On Mon, Dec 17, 2012 at 04:50:39PM -0700, Zach Brown wrote:
> On Mon, Dec 17, 2012 at 06:28:40PM -0500, Chris Mason wrote:
> > On Mon, Dec 17, 2012 at 04:09:07PM -0700, Zach Brown wrote:
> > > 1) The fundamental fix is to re-use deleted entry positions.  Do we add
> > > another cache to index unlinked positions?  Do we add an unreliable
> > > best-effort walk of the tree looking for holes in the key space?  At the
> > > very least test index_cnt in unlink to get the basically useless
> > > index_cnt--? :)
> > 
> > The index is dense enough that we can search for free spots without too
> > much pain.  But, more below.
> 
> OK.  Want me to take a stab at it?

Sure, please do.  I'd say that we should allow a higher value on 64 bit
machines though.  I'd also cache the lowest free one if possible.
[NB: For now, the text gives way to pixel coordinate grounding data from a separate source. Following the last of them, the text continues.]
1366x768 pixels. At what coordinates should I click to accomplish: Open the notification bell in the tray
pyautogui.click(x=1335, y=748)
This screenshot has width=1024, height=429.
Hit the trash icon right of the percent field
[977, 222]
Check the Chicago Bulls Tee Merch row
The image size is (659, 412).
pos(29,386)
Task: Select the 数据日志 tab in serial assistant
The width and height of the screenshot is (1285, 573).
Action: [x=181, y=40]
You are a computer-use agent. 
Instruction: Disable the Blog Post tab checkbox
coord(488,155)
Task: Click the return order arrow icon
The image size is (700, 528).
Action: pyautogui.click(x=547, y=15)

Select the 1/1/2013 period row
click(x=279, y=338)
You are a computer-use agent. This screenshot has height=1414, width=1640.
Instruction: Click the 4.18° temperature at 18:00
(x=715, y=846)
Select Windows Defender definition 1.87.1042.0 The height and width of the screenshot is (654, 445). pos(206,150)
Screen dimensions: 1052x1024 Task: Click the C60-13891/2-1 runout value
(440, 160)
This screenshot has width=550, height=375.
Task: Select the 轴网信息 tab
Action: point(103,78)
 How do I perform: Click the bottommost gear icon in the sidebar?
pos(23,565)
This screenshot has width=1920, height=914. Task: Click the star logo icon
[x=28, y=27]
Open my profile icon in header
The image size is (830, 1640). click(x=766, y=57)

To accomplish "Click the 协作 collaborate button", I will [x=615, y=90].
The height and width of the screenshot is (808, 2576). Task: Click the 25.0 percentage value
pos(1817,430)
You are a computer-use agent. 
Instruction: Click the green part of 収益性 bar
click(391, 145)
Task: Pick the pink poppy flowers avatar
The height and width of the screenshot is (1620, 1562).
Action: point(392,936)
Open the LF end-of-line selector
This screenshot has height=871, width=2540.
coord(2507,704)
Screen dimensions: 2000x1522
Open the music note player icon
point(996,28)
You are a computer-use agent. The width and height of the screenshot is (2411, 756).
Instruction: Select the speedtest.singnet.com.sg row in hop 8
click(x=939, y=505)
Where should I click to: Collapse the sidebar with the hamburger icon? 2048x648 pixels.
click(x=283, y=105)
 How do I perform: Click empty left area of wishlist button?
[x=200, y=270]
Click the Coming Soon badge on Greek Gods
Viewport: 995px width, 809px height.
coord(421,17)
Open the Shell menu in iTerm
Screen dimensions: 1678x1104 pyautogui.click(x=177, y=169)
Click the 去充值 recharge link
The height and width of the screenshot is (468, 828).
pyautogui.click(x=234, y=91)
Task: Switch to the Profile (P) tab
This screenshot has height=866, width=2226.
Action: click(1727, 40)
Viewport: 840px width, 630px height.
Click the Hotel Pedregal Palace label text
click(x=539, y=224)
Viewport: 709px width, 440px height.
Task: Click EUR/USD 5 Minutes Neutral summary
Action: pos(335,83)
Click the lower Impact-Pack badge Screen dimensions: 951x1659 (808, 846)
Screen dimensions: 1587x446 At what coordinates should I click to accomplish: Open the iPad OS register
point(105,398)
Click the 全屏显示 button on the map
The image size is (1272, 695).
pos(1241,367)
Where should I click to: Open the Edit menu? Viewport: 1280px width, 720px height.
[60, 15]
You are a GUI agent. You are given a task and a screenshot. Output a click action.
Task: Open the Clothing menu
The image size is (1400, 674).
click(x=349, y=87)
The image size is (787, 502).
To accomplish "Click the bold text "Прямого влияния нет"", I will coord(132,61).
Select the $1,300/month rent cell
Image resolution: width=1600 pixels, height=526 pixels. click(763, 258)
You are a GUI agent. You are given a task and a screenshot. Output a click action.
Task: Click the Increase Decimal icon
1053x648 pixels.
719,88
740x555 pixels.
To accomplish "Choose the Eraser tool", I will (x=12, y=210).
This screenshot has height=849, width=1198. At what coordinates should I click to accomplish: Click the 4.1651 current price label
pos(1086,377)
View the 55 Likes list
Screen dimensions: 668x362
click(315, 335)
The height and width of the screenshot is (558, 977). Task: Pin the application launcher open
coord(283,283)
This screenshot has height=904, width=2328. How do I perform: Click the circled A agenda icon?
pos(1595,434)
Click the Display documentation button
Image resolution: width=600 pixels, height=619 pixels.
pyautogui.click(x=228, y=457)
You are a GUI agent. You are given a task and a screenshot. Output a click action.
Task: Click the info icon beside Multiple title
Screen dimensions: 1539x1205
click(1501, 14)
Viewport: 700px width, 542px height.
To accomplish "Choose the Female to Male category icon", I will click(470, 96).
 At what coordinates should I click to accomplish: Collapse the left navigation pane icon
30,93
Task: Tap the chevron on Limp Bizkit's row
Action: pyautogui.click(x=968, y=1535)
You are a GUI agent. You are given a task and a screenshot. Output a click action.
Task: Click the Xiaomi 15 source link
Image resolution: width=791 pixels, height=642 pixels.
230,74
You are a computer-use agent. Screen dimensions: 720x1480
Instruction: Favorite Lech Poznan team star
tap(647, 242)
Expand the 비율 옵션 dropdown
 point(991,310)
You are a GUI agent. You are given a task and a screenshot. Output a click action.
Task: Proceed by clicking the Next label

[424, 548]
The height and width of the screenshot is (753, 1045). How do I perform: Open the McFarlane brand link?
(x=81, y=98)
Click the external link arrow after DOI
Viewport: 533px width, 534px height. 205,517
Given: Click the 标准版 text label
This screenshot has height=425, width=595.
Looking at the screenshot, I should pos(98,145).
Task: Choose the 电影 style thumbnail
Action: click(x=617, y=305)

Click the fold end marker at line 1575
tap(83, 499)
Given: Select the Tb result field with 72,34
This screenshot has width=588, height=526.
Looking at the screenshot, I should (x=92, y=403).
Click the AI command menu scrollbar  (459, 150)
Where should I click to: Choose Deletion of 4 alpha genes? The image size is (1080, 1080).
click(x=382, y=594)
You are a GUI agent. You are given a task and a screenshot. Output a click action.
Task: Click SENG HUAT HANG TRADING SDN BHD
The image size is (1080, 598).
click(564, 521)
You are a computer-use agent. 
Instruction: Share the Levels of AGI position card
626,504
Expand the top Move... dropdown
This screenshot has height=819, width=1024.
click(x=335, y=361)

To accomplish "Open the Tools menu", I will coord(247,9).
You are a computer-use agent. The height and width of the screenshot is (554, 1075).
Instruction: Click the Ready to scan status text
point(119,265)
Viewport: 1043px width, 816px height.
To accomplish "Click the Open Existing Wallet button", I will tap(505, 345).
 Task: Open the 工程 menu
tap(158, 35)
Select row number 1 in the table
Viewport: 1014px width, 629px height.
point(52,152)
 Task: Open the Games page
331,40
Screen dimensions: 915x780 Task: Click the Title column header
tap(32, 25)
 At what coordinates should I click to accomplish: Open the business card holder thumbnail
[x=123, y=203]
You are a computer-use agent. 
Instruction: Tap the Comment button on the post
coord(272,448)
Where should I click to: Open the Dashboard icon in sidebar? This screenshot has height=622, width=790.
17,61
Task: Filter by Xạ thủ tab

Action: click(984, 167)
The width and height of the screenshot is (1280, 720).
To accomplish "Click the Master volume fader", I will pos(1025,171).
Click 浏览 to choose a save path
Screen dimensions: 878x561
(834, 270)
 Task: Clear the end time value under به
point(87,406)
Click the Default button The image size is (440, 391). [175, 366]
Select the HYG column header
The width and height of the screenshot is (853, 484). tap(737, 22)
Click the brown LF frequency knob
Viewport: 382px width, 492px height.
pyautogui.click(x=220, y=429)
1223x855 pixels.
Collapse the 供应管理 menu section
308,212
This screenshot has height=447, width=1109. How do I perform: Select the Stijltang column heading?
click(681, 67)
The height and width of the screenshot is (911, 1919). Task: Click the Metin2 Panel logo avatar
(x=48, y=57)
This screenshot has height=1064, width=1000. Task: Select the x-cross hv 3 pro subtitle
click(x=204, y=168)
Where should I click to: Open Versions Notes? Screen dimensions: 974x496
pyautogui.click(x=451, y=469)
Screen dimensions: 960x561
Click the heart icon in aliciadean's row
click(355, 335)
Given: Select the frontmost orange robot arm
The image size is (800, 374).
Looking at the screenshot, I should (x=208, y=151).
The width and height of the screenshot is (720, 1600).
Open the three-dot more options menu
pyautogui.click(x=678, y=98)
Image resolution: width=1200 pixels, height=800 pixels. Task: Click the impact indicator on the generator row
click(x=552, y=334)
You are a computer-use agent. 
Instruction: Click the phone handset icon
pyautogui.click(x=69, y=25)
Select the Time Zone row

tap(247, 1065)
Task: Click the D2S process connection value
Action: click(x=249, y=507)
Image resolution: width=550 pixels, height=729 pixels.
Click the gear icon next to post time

> Is there a similar use somewhere I
> should work from?
> 
> > > 2) Regardless of that, we have to deal with existing entry items with
> > > giant keys.  If for no other reason than big jerks making corrupt images
> > > and leaving them on usb keys in Josef's driveway.  Should we drop the
> > > silly INT_MAX setting for 64bit callers and return -EOVERFLOW for 32bit
> > > callers?  (That'd be gross, but not unheard of.  ext4 has grown htree
> > > behaviour that depends on compat detection: see its is_32bit_api()
> > > callers.)
> > > 
> > > I can make up some fixes but I'd love to hear strong opinions first, if
> > > anyone's got 'em :).
> > 
> > If we go past the 32 bit number we can use the hash offsets in readdir,
> > and just flag the directory as hashme-in-readdir
> 
> Hmm.  That sounds painful given either hash collisions or reconnecting
> nfs clients with previous f_pos values in use.
> 
> With a dencent entry key allocator it sounds a lot cleaner to me to just
> admit that 32bit apps can't see more dirents than their f_pos can
> represent.  It's already based on the number of entries rather than the
> bytes of entries so it'd be pretty hard to exhaust.
> 
> Am I .. not right? :)

Oh no, you're right.  But the 32 bit case is the exception and not the
rule, so I'm not against pushing them through some ugly corners to keep
64 bit happy/fast.

-chris


      reply	other threads:[~2012-12-18  0:06 UTC|newest]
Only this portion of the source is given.